Norton Records' 2000 reissue of Yeah! was the first official pressing of the Alarm Clocks release since the band put out its one and only single, "Yeah!"/"No Reason to Complain," in 1966. About a month after cutting "Yeah!," the Alarm Clocks, a garage-rock band from Parma, went to Sound Ideas recording studios to cut a demo tape that it could give to local promoters. In one take, the group recorded several tracks, among them raucous covers of "Louie Louie," "It's All Over Now," and "It's Alright." At the time, the group thought the tape would help take it beyond the high school party circuit, but in retrospect, the band's unhinged performance has had a more lasting effect. Both "Yeah!" and "No Reason to Complain" were recorded live in the studio, and only 300 copies were made (the original pressings have since become collectors' items that sell for up to $1,000). The band reformed in 2006 but doesn't play Cleveland often, so be sure to catch the group before it slips into hibernation once more. (Niesel), 8:30 p.m., $10. Beachland Tavern.

Animals as Leaders

Earlier this year, Animals as Leaders released The Joy of Motion, a solid notch in the band’s discography and a welcomed addition in the realm of progressive math rock and all that. In fact, it could be argued that this latest album might be a good entry point for the uninitiated when it comes to polyrhythmic metal instrumentals. It’s an exciting album. “Lippincott,” for example,” demonstrates the power of contrasting time signatures between guitars and percussion. Guitarists Tosin Abasi and Javier Reyes trade lead jabs and pulse-thumping low-end grooves (they mash their signature sounds into an approximation of an awesome bass line on these tunes). As a more personal recommendation, take songs like “Physical Education” and its creeping back-alley melodies or the interstellar “Tooth and Claw” (2:32 - 3:13) for a spin during your morning commute. You’ll be headbanging at the office all day. (Sandy), 8 p.m., $18 ADV, $20 DOS. House of Blues.

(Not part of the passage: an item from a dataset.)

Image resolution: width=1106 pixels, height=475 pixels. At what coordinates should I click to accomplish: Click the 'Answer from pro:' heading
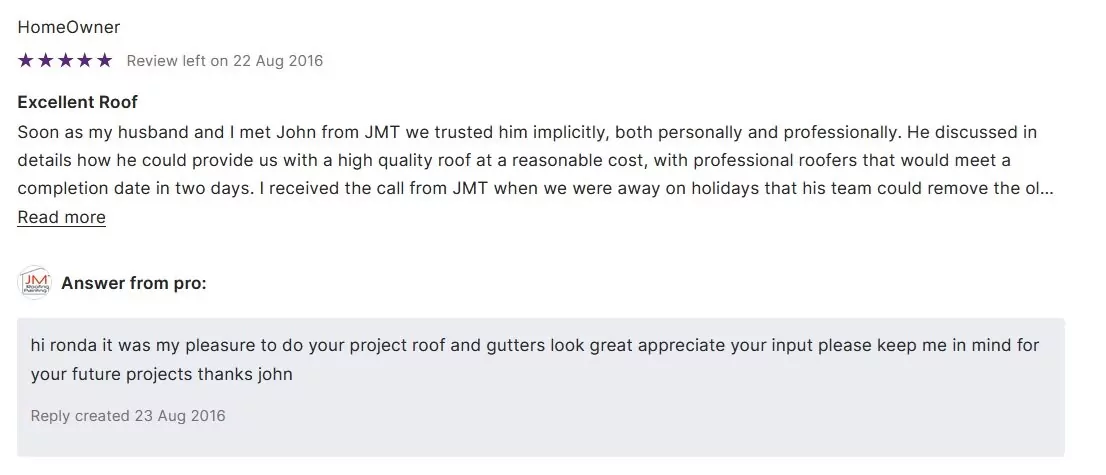pos(134,284)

Pepper/the Movement/New Beat Fund

This SoCal-via-Hawaii trio will undoubtedly bring some good vibrations to the Grog Shop when it performs tonight. The group's music has the same kind of breezy, beachside feel that infused the tunes of Slightly Stoopid and the late, great Sublime. On its latest album, last year's self-titled effort, the group sounds newly invigorated. High energy songs such as "Higher Ground" and "Mess Around (All Night)" will fit nicely into the set alongside older tunes. You can also expect to hear the just-released new track "Every Little Thing," a hip-hop inflected tune that features some light rapping. (Niesel), 8 p.m., $23. Grog Shop.

Angela Perley & the Howlin' Moons

Singer-guitarist Angela Perley, who grew up in Hilliard, started writing songs when she was still in high school and initially put together an all-girl pop-punk band. Then, while attending college at Ohio University in Athens, she began to develop an alt-country bent. The Columbus-based act Angela Perley & the Howlin’ Moons came together in 2009. Songs such as "Ghost," a tune from the band's latest album, Hey Kid, sounds like a cross between Lucinda Williams and Patsy Cline. Perley and co. have been playing Cleveland regularly so it's good to see they're getting some hometown support. (Niesel), 10 p.m., $7. Music Box Supper Club.

Purling Hiss

A few years ago, in bucolic North Adams, Mass., Purling Hiss walked onstage at Wilco’s Solid Sound Festival and ripped up a heady set of distorted, lo-fi, angular music. That’s what the Philly indie rock band is known for: weirdness, in a word. And so it’s kind of apropos that, just this past September, they release an album titled Weirdon, which advances the band’s canon and — in a weird turn of events — sees them playing the alt-rock straight man for once. The new LP is straight-up fuzz rock on the surface, with plenty of shared DNA strewn among worn copies of old CDs from, like, the Replacements and Swervedriver and Pavement. “Learning Slowly” is a nice amalgam of the same. Purling Hiss is some good rock ‘n’ roll in 2014, and those considering the show tonight should totally check out Weirdon. These guys care about music. (Sandy), 9 p.m., $5. Happy Dog.